■ **WHAT IS EXPECTED**: Every line in the data below that holds "picker" should be found and copied.

■ **WORKING DATA**:

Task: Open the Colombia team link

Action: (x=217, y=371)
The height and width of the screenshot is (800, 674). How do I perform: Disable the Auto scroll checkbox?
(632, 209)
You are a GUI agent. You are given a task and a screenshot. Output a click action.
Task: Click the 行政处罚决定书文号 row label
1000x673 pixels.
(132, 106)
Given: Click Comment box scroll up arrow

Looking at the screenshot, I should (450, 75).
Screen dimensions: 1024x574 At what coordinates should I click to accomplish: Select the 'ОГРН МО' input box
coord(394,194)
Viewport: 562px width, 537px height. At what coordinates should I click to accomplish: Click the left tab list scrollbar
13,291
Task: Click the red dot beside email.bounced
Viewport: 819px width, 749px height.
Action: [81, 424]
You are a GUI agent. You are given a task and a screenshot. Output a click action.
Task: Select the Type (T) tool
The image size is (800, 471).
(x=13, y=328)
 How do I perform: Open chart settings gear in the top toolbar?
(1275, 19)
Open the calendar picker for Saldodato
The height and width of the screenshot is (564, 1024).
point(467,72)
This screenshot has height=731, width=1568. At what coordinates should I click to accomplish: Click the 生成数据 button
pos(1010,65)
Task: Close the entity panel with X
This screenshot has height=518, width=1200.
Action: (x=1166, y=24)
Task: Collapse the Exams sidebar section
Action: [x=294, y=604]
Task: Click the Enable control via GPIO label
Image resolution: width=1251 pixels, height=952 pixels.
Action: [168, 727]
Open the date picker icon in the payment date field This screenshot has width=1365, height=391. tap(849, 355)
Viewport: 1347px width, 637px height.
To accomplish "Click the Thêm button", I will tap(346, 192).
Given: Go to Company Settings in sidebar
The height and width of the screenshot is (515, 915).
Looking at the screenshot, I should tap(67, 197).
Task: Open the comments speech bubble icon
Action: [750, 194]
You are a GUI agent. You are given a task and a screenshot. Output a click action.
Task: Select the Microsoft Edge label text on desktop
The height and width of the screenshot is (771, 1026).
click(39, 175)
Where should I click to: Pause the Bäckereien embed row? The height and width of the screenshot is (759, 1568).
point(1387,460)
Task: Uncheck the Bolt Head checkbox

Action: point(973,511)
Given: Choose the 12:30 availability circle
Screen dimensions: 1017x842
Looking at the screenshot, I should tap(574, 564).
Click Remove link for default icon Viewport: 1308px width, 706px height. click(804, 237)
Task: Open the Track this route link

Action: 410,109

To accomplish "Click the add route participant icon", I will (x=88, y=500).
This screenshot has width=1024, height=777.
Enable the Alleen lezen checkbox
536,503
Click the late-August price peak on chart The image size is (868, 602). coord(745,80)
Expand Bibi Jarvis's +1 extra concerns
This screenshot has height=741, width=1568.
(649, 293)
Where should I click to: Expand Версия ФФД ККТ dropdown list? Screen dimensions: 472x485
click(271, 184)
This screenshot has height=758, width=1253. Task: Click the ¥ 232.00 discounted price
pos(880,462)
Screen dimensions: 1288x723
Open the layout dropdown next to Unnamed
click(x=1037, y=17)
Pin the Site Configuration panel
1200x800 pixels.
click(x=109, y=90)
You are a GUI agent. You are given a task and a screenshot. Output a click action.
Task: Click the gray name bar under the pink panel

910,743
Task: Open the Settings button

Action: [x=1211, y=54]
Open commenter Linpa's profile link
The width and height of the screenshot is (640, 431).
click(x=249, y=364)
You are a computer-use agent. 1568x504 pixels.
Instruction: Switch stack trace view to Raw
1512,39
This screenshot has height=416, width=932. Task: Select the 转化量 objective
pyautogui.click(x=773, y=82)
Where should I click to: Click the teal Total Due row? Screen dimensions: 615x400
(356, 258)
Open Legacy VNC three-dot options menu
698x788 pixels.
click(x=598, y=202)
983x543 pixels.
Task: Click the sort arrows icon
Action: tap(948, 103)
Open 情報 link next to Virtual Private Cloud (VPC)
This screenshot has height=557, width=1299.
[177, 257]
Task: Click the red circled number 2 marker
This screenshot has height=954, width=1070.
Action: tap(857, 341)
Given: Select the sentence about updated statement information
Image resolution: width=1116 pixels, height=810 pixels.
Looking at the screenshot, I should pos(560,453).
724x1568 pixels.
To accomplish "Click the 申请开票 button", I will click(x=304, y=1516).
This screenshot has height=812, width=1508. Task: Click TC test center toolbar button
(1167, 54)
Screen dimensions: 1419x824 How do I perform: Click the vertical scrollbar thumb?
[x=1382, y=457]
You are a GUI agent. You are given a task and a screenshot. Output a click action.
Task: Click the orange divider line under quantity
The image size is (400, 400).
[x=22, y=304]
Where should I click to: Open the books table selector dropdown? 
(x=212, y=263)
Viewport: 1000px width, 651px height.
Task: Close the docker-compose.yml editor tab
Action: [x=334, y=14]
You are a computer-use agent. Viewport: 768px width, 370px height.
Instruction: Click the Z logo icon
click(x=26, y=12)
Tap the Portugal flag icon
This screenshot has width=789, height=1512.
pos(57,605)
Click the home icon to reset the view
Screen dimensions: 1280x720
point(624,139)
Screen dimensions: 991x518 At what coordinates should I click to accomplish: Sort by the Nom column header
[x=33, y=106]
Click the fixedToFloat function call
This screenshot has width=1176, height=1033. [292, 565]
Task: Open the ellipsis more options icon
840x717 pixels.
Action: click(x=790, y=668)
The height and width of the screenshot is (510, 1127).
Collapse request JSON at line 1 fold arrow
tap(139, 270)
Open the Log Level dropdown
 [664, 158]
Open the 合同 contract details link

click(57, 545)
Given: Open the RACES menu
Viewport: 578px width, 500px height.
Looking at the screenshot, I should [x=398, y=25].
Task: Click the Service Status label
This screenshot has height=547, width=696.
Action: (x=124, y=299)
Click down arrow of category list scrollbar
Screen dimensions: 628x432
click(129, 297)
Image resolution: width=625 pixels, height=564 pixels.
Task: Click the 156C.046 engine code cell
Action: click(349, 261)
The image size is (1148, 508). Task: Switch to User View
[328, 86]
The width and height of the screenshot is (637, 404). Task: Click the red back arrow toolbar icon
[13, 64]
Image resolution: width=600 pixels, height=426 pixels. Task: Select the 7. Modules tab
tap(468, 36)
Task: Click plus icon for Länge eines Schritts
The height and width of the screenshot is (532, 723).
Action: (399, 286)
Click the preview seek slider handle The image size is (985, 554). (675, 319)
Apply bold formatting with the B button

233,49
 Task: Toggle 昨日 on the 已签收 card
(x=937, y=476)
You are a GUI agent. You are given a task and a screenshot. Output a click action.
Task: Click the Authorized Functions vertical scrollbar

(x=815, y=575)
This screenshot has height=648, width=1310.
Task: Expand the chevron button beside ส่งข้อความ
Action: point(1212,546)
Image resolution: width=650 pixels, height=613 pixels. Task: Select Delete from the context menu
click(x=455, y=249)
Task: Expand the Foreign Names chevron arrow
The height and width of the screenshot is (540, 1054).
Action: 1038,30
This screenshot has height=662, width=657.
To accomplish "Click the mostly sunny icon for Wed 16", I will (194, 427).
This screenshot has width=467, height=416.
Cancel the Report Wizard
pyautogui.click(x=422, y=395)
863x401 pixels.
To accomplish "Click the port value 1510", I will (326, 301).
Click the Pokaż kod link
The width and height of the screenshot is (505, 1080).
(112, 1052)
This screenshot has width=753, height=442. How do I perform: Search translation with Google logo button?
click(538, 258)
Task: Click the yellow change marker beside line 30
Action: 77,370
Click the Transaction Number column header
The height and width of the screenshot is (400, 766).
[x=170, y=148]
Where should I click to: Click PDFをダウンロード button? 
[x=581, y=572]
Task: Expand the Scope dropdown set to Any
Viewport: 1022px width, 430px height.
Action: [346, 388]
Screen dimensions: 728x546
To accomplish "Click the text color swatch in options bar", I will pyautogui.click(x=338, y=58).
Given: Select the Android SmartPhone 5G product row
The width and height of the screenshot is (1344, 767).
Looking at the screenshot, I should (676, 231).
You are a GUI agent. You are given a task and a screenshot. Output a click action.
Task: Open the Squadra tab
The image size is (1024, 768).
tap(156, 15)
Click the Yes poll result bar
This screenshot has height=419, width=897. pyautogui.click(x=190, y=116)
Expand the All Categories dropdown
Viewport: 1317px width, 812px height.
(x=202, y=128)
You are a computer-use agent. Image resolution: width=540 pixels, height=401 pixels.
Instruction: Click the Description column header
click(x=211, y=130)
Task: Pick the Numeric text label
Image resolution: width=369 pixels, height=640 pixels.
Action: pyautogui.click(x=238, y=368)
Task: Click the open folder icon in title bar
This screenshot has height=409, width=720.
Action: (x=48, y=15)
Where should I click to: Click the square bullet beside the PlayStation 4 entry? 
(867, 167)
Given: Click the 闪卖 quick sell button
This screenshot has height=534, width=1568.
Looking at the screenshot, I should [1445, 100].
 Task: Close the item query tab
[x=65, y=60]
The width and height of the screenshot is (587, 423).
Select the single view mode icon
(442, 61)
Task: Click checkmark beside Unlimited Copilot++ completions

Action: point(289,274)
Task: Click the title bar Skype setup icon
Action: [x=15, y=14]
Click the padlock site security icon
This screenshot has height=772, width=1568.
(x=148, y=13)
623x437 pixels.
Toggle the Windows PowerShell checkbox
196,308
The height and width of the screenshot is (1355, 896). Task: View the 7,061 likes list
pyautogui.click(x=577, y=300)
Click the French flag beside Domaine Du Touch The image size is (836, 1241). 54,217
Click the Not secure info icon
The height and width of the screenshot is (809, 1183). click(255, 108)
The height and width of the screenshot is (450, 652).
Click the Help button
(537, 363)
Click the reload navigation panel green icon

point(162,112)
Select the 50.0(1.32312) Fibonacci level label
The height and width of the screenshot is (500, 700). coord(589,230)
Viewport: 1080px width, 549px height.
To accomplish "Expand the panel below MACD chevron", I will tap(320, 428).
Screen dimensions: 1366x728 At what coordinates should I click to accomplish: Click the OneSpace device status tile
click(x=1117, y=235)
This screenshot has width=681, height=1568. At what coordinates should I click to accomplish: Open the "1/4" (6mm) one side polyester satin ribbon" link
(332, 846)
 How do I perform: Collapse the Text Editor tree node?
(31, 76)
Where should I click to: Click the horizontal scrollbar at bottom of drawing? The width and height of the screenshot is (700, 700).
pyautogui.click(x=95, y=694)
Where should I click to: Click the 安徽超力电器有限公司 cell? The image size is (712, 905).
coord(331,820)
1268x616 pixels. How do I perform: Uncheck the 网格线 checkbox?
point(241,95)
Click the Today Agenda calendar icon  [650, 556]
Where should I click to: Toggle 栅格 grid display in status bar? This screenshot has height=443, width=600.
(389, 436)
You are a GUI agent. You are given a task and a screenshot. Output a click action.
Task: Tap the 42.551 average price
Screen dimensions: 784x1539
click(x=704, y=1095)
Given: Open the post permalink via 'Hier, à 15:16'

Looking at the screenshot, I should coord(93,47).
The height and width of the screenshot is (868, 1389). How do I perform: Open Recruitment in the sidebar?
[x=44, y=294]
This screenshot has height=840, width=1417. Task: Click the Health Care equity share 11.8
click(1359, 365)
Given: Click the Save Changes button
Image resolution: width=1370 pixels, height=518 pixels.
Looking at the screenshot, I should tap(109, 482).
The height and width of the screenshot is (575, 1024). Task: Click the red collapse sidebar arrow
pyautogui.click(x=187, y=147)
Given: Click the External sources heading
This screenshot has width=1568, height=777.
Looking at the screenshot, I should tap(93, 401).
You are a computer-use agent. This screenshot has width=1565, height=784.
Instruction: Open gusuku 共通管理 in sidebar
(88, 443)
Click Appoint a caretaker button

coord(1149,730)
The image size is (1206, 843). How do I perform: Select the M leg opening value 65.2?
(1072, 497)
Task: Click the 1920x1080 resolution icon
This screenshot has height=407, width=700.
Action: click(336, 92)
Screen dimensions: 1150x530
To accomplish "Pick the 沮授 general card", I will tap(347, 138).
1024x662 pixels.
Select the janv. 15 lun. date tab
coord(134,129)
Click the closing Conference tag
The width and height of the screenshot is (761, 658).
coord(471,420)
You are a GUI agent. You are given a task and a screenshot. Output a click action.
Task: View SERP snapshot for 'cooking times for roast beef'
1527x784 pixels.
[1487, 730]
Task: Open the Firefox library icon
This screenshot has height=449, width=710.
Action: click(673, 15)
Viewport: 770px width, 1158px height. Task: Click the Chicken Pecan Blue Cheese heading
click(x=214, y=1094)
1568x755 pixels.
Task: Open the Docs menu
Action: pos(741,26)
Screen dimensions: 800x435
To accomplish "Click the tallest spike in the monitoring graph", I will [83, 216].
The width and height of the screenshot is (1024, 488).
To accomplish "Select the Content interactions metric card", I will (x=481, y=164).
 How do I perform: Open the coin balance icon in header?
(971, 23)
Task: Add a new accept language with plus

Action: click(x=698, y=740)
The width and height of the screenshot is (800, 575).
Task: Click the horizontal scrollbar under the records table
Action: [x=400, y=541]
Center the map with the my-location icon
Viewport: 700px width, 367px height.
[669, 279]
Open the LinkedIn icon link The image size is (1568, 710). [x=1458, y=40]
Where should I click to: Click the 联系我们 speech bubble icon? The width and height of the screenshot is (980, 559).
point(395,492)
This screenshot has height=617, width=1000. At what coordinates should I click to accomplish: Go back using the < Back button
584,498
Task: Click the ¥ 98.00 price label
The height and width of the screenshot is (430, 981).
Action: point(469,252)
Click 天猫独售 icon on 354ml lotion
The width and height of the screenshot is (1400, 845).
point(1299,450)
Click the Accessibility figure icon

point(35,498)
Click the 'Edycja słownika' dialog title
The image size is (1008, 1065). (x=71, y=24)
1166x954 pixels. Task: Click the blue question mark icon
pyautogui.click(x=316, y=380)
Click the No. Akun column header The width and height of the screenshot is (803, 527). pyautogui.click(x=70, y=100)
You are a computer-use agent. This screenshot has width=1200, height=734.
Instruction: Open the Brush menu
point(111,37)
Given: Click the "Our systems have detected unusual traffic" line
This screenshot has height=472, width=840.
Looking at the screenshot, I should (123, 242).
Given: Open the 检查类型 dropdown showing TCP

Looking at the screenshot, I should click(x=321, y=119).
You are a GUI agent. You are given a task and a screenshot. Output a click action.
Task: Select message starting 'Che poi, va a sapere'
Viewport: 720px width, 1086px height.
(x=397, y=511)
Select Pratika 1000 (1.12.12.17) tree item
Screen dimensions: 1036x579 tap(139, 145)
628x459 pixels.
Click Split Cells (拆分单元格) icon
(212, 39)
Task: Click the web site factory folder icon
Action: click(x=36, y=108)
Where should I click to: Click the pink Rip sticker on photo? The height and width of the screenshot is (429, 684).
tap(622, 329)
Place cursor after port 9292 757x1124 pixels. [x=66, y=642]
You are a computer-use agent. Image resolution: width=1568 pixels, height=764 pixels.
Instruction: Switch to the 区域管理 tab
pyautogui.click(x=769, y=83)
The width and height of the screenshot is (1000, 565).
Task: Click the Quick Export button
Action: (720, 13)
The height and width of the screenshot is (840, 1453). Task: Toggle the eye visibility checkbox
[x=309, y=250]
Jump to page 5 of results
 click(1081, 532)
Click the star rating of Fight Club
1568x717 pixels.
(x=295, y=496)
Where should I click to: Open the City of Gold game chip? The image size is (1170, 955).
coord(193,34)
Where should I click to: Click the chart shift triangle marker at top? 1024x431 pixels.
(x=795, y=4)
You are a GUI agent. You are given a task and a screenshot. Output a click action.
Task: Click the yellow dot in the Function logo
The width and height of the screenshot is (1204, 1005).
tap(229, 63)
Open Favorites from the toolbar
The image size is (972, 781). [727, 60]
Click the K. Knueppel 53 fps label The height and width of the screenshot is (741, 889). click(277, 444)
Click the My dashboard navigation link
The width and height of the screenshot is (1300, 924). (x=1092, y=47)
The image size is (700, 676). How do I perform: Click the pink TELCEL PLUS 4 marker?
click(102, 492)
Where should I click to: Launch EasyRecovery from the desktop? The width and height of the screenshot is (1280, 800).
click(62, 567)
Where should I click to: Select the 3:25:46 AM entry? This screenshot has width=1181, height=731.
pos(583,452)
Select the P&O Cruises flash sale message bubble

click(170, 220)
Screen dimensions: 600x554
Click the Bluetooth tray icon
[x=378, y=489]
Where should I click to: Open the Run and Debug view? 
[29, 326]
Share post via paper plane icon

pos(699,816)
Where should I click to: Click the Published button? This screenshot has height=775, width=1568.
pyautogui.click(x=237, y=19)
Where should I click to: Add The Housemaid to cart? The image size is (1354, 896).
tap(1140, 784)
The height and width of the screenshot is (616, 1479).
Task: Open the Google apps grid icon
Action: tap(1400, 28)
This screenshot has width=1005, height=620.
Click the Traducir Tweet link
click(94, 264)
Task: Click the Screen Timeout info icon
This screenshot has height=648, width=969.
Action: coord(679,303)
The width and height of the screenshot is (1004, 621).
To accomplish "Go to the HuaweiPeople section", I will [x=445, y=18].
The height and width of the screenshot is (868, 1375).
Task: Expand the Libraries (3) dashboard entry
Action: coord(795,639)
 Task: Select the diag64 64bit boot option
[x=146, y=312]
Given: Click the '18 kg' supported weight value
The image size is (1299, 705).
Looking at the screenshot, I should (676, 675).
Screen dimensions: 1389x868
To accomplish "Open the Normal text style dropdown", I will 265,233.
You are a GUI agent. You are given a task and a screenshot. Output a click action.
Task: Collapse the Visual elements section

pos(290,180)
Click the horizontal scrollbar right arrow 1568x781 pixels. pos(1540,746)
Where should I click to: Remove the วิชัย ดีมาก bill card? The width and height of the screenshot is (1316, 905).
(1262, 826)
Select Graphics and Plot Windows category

■ **OUTPUT**:
Open the calendar picker for Saldodato
Open the date picker icon in the payment date field This screenshot has width=1365, height=391. tap(849, 355)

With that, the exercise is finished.